Chromium is a crucial component of the stainless-steel compound, and its combination with iron provides this material with the following characteristics.
- Extremely high rust resistance.
- High strength. Good weldability.
- The simplicity of processing by cold deformation methods.
- Long service life without loss of initial characteristics.
- The aesthetically attractive appearance of products made from alloys of this category.
To provide it with additional characteristics and significantly improve existing properties, nickel, titanium, molybdenum, niobium, cobalt, etc. are introduced into its chemical composition. Such alloying allows you to create different types of stainless-steel that differ from each other in their characteristics and, accordingly, the purpose. Thus, nickel is used to achieve flexibility.

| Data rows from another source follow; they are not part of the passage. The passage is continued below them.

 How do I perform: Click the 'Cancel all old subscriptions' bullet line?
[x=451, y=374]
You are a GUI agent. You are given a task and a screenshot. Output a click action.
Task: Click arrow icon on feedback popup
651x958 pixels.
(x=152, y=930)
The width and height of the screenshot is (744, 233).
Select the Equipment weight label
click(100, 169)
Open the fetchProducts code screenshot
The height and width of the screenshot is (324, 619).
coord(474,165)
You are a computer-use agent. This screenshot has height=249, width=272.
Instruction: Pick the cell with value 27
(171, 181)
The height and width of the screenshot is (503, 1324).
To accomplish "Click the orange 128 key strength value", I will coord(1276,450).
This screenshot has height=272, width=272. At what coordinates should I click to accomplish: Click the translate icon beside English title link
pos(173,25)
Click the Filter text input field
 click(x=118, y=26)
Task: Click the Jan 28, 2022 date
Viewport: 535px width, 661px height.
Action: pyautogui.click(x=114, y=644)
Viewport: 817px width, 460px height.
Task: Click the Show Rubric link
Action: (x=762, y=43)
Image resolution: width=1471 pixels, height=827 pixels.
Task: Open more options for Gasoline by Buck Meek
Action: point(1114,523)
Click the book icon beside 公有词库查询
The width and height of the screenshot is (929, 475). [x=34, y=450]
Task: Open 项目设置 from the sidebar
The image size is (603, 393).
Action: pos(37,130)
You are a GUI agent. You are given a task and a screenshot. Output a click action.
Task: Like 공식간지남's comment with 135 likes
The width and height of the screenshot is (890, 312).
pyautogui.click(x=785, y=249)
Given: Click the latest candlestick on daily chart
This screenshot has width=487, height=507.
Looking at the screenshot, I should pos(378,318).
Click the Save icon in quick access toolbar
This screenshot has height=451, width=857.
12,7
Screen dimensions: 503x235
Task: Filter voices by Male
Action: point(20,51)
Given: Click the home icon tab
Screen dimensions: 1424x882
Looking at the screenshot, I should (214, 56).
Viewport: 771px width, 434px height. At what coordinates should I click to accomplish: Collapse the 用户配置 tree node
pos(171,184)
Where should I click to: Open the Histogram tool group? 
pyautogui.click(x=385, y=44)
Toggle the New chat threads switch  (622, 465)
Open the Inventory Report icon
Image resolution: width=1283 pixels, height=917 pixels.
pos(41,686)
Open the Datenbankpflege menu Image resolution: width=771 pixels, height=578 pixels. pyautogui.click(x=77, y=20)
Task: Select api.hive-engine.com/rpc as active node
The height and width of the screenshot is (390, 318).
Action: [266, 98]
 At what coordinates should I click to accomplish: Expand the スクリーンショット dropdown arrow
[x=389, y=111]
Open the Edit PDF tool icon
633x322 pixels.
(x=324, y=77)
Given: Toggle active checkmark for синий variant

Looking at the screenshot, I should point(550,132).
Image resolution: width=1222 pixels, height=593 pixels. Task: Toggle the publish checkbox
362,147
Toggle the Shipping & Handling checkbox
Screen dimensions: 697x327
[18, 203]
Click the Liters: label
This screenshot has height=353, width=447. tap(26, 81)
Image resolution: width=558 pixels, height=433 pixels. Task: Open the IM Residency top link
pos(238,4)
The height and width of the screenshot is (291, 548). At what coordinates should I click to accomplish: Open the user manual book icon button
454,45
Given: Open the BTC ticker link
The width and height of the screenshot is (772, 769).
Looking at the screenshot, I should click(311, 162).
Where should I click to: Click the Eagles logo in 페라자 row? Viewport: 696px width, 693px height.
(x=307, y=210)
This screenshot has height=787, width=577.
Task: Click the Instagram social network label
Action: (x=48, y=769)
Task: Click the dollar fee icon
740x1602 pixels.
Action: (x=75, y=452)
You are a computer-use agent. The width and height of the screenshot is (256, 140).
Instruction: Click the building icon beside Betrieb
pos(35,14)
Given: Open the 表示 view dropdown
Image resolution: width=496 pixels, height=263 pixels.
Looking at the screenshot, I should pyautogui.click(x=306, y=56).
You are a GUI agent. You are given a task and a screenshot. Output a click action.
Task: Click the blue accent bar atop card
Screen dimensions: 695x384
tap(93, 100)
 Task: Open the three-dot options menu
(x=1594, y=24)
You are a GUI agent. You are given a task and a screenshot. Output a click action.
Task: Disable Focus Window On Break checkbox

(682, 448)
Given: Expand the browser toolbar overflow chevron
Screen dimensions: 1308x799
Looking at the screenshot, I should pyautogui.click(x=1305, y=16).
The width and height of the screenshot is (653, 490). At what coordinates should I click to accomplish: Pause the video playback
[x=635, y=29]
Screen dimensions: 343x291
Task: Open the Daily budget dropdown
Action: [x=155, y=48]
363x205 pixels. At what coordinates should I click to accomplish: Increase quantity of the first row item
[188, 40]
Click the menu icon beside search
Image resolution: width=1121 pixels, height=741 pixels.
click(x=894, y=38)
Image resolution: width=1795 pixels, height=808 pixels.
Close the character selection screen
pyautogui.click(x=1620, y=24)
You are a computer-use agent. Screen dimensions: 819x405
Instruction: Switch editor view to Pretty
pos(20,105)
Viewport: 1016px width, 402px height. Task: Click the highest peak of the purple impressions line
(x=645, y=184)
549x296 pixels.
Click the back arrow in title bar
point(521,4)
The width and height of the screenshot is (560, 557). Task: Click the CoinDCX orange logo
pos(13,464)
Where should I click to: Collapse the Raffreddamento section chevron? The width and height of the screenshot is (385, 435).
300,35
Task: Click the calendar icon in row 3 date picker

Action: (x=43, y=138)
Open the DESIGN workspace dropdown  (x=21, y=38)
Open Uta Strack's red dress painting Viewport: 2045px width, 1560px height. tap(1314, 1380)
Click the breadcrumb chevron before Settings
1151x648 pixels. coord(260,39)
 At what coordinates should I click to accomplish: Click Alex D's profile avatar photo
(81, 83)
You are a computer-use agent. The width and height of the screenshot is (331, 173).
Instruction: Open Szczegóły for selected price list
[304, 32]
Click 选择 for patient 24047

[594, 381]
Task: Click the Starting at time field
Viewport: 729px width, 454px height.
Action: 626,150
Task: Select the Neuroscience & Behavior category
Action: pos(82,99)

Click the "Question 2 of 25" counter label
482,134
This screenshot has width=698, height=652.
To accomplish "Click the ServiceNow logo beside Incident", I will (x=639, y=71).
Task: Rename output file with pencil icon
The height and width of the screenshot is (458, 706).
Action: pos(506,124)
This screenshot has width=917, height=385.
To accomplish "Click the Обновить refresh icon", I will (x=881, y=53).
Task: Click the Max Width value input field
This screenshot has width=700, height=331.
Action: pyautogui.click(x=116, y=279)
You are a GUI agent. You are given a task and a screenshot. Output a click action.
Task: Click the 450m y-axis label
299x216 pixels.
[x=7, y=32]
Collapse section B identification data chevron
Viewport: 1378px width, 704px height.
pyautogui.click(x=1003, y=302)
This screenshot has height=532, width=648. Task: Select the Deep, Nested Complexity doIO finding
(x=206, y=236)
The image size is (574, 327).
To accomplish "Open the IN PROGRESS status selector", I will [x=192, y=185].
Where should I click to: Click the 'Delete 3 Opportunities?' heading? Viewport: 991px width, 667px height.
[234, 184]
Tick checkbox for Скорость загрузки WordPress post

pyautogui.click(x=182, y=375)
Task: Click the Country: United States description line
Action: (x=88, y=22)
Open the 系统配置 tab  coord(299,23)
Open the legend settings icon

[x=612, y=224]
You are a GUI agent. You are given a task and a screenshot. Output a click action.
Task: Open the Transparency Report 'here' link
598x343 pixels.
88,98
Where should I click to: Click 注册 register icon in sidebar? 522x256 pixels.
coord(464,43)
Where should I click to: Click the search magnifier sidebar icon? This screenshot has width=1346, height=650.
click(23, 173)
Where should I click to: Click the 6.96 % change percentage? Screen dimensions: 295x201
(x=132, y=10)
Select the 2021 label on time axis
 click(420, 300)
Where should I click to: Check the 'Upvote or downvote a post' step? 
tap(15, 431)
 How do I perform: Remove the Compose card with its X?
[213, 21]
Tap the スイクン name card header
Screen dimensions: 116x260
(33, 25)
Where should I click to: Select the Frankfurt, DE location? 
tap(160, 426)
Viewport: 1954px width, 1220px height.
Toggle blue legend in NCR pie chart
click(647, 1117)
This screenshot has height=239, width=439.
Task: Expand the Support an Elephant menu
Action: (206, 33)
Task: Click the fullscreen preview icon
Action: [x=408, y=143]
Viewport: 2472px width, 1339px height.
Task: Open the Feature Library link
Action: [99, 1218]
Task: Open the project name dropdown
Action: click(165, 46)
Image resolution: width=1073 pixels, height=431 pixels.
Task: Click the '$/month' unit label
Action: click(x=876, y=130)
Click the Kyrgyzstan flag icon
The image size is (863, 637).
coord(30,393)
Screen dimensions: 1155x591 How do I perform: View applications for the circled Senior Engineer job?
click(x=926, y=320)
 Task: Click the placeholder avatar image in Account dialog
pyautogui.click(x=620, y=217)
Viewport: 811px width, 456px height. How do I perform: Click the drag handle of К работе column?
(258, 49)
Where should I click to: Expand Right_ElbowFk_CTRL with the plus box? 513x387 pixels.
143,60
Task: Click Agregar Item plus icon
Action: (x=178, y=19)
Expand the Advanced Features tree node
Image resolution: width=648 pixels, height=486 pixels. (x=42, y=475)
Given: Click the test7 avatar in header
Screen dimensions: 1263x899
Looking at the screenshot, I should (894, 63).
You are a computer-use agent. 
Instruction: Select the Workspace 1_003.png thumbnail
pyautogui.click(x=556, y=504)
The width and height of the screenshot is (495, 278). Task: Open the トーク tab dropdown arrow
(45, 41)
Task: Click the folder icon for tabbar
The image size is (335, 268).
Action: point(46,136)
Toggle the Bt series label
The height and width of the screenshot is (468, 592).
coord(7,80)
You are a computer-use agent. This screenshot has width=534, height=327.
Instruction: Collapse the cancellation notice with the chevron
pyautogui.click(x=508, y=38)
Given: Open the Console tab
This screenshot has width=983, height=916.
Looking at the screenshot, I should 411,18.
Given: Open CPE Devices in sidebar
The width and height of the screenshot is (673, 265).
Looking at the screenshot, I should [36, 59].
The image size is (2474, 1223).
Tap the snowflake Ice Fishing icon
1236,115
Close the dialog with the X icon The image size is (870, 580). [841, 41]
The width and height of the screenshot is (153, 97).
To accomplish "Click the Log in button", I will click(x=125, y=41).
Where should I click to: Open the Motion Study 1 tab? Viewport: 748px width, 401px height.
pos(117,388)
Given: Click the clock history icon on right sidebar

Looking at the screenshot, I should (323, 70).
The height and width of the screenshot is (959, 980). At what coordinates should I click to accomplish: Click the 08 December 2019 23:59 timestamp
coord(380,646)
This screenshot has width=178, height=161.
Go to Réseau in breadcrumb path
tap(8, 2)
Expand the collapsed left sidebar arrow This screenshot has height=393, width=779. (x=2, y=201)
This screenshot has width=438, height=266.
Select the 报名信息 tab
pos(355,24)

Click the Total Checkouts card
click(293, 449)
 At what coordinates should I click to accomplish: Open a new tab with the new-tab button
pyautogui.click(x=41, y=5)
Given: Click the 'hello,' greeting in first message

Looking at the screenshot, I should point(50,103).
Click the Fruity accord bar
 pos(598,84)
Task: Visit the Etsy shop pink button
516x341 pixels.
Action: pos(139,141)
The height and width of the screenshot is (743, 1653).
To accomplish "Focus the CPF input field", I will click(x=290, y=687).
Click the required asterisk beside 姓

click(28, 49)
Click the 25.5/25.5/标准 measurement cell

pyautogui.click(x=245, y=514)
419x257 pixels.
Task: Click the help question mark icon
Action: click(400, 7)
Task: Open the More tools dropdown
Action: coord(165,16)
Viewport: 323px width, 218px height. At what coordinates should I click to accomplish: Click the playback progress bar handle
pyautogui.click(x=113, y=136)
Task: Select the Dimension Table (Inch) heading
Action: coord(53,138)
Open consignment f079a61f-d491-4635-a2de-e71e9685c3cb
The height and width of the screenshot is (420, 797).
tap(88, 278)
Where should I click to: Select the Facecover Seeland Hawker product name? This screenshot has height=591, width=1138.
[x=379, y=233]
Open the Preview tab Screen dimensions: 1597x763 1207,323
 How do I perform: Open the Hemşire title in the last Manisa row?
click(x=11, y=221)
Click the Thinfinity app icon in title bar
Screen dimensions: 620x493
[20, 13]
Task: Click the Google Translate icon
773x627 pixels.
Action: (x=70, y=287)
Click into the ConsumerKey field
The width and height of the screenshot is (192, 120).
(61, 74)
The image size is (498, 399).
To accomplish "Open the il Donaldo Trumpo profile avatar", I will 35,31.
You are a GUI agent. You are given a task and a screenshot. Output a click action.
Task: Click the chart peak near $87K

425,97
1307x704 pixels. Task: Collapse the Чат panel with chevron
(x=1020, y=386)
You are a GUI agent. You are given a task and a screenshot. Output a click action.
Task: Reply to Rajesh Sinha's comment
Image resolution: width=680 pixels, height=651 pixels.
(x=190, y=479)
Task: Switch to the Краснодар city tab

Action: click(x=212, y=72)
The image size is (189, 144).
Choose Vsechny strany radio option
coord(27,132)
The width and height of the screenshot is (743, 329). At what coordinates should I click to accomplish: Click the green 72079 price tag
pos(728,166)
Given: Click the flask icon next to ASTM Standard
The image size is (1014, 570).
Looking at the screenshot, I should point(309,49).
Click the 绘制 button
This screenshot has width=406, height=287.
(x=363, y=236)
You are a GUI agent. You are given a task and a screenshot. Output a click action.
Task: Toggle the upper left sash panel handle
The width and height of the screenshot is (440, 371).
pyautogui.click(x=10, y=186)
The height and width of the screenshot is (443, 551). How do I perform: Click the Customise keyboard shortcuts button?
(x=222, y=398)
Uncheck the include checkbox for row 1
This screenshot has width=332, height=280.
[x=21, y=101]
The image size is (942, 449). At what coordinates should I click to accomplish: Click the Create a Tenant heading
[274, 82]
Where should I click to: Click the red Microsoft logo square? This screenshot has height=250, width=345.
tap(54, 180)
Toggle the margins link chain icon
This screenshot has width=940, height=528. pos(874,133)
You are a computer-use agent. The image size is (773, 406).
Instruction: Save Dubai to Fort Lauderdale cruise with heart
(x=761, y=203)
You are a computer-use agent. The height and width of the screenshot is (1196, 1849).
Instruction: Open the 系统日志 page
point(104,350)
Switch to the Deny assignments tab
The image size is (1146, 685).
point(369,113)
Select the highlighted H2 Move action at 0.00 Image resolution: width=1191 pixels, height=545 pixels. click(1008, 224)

The characteristics possessed by this type of metal are determined both by the chemical composition of the alloy and the features of its internal structure. Depending on these parameters, it can be divided into four groups.
The chemical structure of this group contains about 12-30% of chromium (therefore, they are also called chromium). Due to the significant chromium content, products from such steel can successfully withstand the effects of even very aggressive environments. Steel alloys of this group are distinguished by good magnetic characteristics.
Large consumers of ferritic steel are enterprises of the heavy industries; for example, they produce elements of heating equipment, using the stainless alloys of this type. Alloys of the ferritic group occupy a rather large market share of this type of metal and, in terms of their demand, are only slightly inferior to materials with an austenitic internal structure, but they are much cheaper than the latter.
A significant proportion of the chemical composition of this type of metal (up to 33%) relates to nickel and, of course, chromium. Consumers prefer these alloys since such materials are characterized by durability and exceptional resistance to rust. It is the most popular type; for example, it is used for creating washing machine tubs and different equipment.
Thanks to the peculiarities of the internal structure, such alloys are characterized by the highest strength among steels. In addition, they are characterized by good wear resistance and a minimum amount of harmful impurities in their composition. This category includes heat-resistant corrosion-resistant steel, capable of not only successfully resisting oxidative processes but also being operated under conditions of constant exposure to high temperatures, without losing its original characteristics.
This type of metal has both ferritic and austenitic crystal lattice structures. Usually, this steel contains about 22-25% chromium and 5% nickel, which partially determines its austenitic structure. The duplex structure provides both durability and flexibility. Duplex steels are most often used in the petrochemical, pulp and paper industries, and shipbuilding.